Published on Wednesday, 12 June 2013 19:34
President meets with Lt-Gen Ywet Sit (Photo- SSA Facebook)
President Thein Sein held peace talks with Lt-Gen Ywet Sit, Chairman of the Restoration Council of Shan State/Shan State Army in Nay Pyi Taw on Monday.
According to Ywet Sit, the President accepted his proposal to form a peacekeeping committee so as to ensure a lasting peace.
“Our discussion focused on how we can continue to cooperate in the peace process. We also discussed with the President the repercussions of civil war that has left the country underdeveloped. We also highlighted the importance of the country being under democratic rule and the people acting freely,” Lt-Gen Ywet Sit told Eleven Media.
The President said that the country has to exert a long and difficult period of effort so that national brethren can finally sit at the negotiating table, according to the state-run Myanmar Radio and Television. The main objective of the meeting was to take steps towards a lasting peace process. However no agreement has yet been signed.

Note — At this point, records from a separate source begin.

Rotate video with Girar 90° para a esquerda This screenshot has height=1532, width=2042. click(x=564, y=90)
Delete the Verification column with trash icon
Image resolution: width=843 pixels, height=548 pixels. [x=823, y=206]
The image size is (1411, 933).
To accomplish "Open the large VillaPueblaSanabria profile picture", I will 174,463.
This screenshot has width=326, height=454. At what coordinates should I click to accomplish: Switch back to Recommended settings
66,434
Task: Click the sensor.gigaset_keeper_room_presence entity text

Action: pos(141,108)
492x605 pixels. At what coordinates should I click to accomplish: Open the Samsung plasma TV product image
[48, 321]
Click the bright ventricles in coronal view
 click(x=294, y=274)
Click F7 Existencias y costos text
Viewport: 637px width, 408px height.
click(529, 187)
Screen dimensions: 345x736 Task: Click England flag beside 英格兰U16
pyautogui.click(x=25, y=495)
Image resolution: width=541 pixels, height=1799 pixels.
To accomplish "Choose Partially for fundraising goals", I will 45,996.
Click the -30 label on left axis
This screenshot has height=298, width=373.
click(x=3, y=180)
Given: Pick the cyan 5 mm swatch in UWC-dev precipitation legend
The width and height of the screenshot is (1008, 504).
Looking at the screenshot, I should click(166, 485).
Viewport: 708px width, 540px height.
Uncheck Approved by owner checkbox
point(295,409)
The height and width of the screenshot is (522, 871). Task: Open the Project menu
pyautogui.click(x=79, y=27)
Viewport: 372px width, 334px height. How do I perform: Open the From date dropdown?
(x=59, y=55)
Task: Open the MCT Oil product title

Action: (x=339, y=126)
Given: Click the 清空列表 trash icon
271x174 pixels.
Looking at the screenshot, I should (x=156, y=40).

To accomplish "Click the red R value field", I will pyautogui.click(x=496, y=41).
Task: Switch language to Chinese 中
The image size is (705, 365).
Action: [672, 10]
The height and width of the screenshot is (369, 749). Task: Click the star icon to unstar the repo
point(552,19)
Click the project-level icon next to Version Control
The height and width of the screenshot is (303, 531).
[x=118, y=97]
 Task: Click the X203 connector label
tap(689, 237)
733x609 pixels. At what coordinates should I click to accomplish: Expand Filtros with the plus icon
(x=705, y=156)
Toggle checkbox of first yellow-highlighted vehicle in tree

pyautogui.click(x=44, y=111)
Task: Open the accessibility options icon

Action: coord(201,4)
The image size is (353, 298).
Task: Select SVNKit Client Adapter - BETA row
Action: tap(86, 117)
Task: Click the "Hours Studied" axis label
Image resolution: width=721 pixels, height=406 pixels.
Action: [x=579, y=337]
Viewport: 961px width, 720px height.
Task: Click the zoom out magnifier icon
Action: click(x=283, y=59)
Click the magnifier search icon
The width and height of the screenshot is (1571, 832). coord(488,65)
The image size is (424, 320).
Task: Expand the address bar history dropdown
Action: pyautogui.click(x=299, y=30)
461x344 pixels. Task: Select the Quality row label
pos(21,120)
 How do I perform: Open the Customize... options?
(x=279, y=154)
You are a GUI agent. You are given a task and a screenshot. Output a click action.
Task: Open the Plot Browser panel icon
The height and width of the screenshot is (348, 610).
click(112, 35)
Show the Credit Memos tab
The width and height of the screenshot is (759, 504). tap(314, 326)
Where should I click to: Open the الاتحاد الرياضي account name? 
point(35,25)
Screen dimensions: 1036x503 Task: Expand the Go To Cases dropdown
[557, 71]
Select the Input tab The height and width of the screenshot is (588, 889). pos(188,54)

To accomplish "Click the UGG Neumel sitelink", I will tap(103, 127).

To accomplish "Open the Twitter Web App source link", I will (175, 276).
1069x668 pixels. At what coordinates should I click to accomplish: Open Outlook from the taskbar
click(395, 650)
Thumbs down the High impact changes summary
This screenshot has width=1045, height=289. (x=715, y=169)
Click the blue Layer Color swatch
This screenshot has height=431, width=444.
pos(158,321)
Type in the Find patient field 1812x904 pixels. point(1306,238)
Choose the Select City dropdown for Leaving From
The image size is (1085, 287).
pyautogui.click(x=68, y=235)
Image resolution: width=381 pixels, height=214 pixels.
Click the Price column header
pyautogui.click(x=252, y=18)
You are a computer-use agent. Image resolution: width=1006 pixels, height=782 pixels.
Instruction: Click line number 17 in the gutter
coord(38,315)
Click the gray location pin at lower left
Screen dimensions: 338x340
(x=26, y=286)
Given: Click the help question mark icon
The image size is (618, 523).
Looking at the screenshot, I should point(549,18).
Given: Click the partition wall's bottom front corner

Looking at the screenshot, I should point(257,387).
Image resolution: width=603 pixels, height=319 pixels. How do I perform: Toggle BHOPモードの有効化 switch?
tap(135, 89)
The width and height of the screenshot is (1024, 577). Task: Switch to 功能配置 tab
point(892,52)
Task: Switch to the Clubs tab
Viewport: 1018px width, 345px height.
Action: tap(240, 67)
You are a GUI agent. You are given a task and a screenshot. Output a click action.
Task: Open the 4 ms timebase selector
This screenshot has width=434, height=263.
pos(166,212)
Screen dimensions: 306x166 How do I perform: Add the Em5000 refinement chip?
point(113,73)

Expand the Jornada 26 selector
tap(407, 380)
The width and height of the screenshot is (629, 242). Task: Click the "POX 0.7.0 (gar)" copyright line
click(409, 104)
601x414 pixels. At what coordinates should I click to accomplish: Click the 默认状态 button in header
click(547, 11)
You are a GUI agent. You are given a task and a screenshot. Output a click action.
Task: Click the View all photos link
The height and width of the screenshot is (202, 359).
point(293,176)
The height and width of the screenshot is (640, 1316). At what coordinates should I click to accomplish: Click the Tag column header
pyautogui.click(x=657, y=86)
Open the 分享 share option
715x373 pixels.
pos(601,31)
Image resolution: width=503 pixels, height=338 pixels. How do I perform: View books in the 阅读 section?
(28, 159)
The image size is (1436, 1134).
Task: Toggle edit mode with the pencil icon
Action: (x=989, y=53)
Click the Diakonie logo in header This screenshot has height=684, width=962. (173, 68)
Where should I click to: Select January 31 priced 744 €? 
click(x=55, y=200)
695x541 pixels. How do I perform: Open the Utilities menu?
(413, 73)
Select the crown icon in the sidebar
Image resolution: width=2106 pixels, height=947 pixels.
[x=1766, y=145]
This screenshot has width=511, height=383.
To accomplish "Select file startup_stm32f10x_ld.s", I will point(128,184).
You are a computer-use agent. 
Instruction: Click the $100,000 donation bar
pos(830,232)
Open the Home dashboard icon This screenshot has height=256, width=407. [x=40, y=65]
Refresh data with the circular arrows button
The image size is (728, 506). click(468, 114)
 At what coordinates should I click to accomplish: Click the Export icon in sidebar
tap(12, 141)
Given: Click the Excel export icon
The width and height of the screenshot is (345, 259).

The President said both sides were born within the same Union, which belongs to Shan nationals as well as to him and his party. The government wanted to seek a new political path that ensures political tolerance and dialogue, ignoring past differences, he added.
Thein Sein also said that if peace prevails in all the regions, the government will ask all the ethnic armed groups to meet in Nay Pyi Taw or somewhere appropriate to sign a total ceasefire truce.
More than fifty skirmishes have occurred since the government and RCSS-SSA signed a ceasefire agreement on January 17 last year. Many people say that the clashes occurred because both sides do not trust each other to maintain a ceasefire.
As regards to the increase of poppy cultivation in Shan state, Ywet Sit said it was a matter that concerned the entire country.
“If the Shan nationals are given opportunities to improve their economy, poppy growing rate in Shan state will reduce,” he said.
The military plays a very important role in peace efforts, and any oppression can disrupt such efforts. As the peace agenda is well on track, Myanmar needs a constitution that is perfect for achieving peace and accepted by the entire nation, Ywet Sit said.
“The President told me his government is trying to make Myanmar a genuine Union. But he cannot do it alone. The entire nation wants is to establish a federal union under democratic rule. We however will continue to work to achieve genuine peace.”